JoJo - any problems with the food switch. I gradually switched Poppy from Royal Canin to Orijen last week, and she has been in Orijen solely since last Wednesday. Her poos (sorry) have changed to being pretty much alternate loose to firm, but she has been having the odd chicken wing here and there as well. Can't decide which is causing the problem, so just going to stick with the Orijen for the next couple of days to see how she goes. That is, if i can stop the hubby feeding her treats.


----------



## kendal (Jul 16, 2009)

MichelleE said:


> JoJo - any problems with the food switch. I gradually switched Poppy from Royal Canin to Orijen last week, and she has been in Orijen solely since last Wednesday. Her poos (sorry) have changed to being pretty much alternate loose to firm, but she has been having the odd chicken wing here and there as well. Can't decide which is causing the problem, so just going to stick with the Orijen for the next couple of days to see how she goes. That is, if i can stop the hubby feeding her treats.

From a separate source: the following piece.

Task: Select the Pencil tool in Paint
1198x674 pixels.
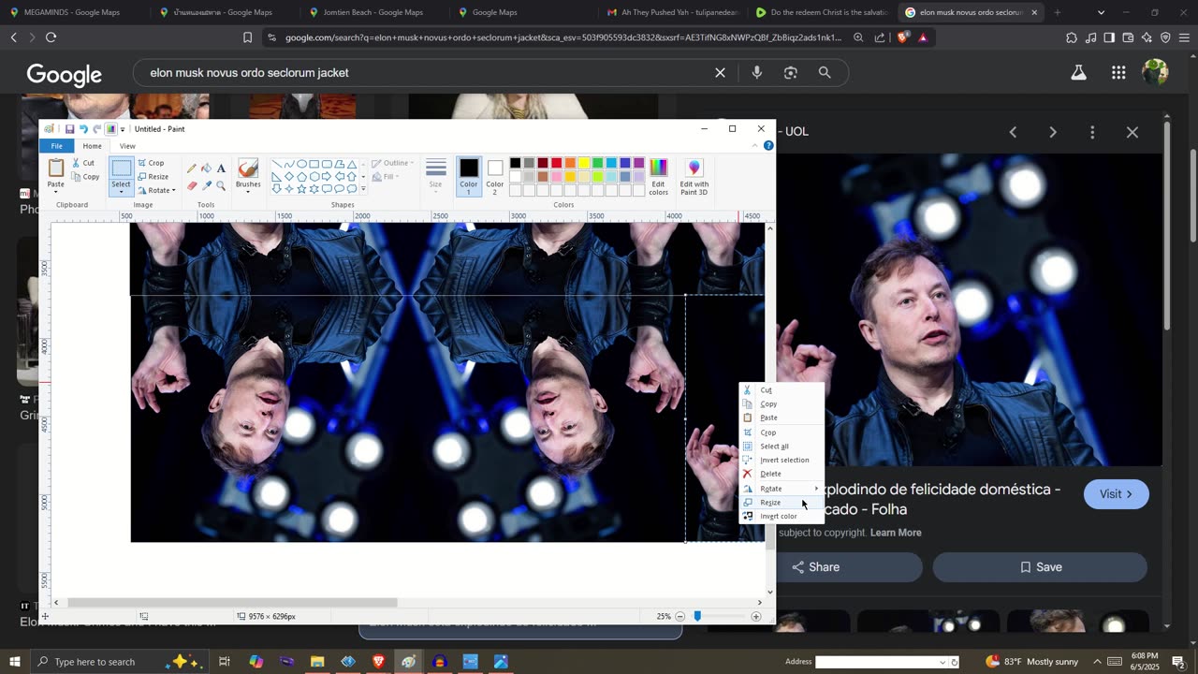Action: tap(192, 169)
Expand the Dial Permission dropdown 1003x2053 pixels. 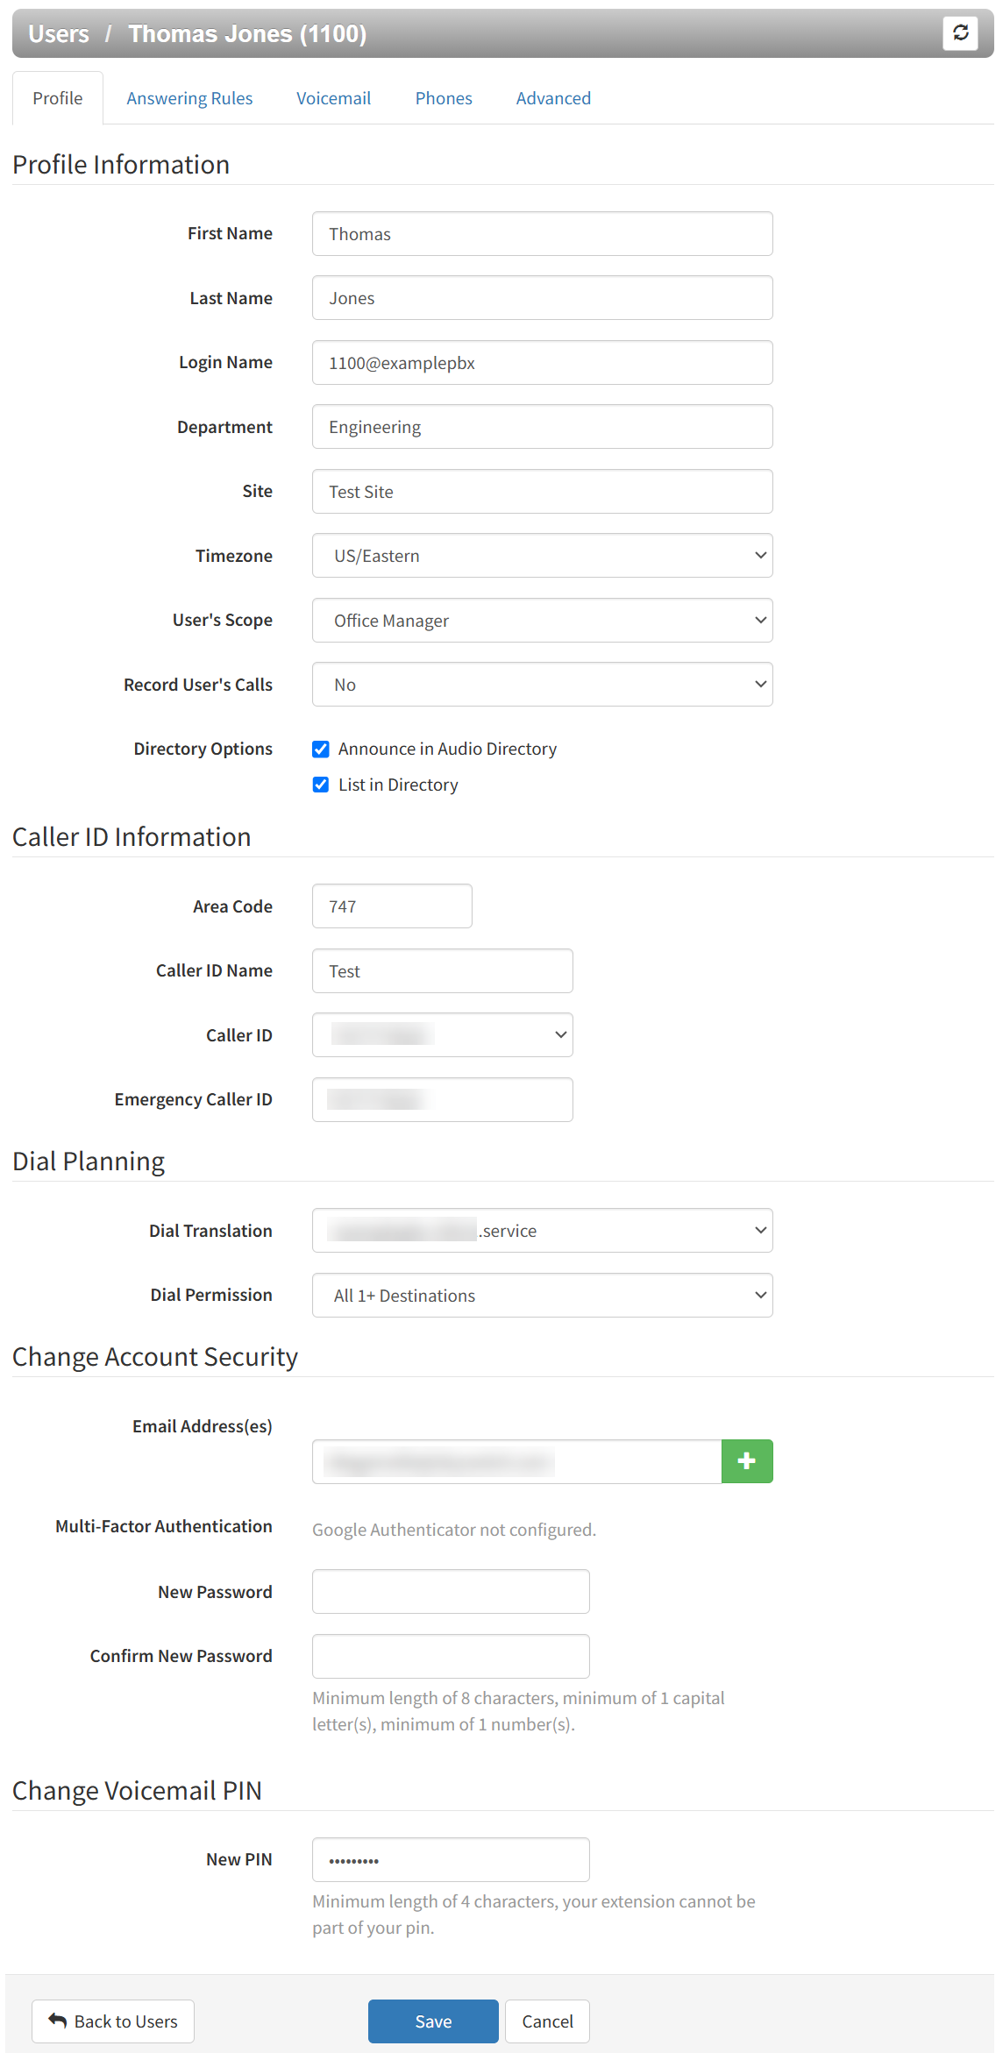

chiken wings normaly firm up the poos because of the bone.


----------



## Jukee Doodles (Apr 5, 2011)

I you've ordered NI today then you've made a good choice in my book. Hopefully she will find it much more appetising. 
An important "basic instinct" element to be aware of is that YOU have become "mum" - so You must provide "food" - if you pamper to a need - you get a needy pup - If you "feed" - you get a fed pup.
Dogs don't follow human conditioning - dogs respond to "pack" - so you need to be "pack leader".
This is purely an option - it is based on a genuine understanding of dogs - it is by no means an instruction - but it is worth a try xxx

Stephen xx


----------



## ali-s.j. (Jun 6, 2011)

Think I must be a natural doggy mum - I always gave my kids good natural food, and they had a choice - take it or leave it!


----------



## Dylansmum (Oct 29, 2010)

Nadhak said:


> Could someone tell me which are the best bones for a puppy and what I should avoid?
> 
> 
> Nadine


Chicken wings are fine as a meal, but if you are giving NI and just want bones as recreation and tooth-cleaning then beef or lamb are ideal (not pork). The best things are ribs or spine, which they pretty much demolish, and they also love the really big marrow bones as Kendal said, which they will tackle for weeks. Let us know how she gets on with her new diet.


----------



## Mrs Stevo (May 2, 2011)

NI sorted Holly's tummy out as she has food problems when I collected her from the breeder. I would recommend it to anyone :smile:


----------



## Nadhak (Jun 4, 2011)

Thank you for all of your comments!
The food arrived this morning along with a lamb neck and liver treats!
The Lamb neck Bone was a major source of enjoyment - she really enjoyed it for a good hour [now back in the fridge] and I followed all the advice to keep taking it from her - she was fine!
I measured out her NI puppy country banquet and put it down & waited for the slobbering to begin - hmmm - she sniffed and moved away from it!
Maybe the bone had dulled her appetite?
Ah well - will try later after her afternoon walk - it has to be the way forward...........
watch this space!


----------



## kendal (Jul 16, 2009)

the bone could have satisfied her. some dogs just take a little time to try something new.


----------



## Dylansmum (Oct 29, 2010)

I think that bones are a really big exciting thing for them and also quite filling for a pup, so that could have been the reason why she wasn't too excited by the food! We've yet to find any dog on the forum who hasn't loved NI, so hopefully she'll be fine next mealtime.


----------



## wilfiboy (Sep 18, 2010)

Dylansmum said:


> I think that bones are a really big exciting thing for them and also quite filling for a pup, so that could have been the reason why she wasn't too excited by the food! We've yet to find any dog on the forum who hasn't loved NI, so hopefully she'll be fine next mealtime.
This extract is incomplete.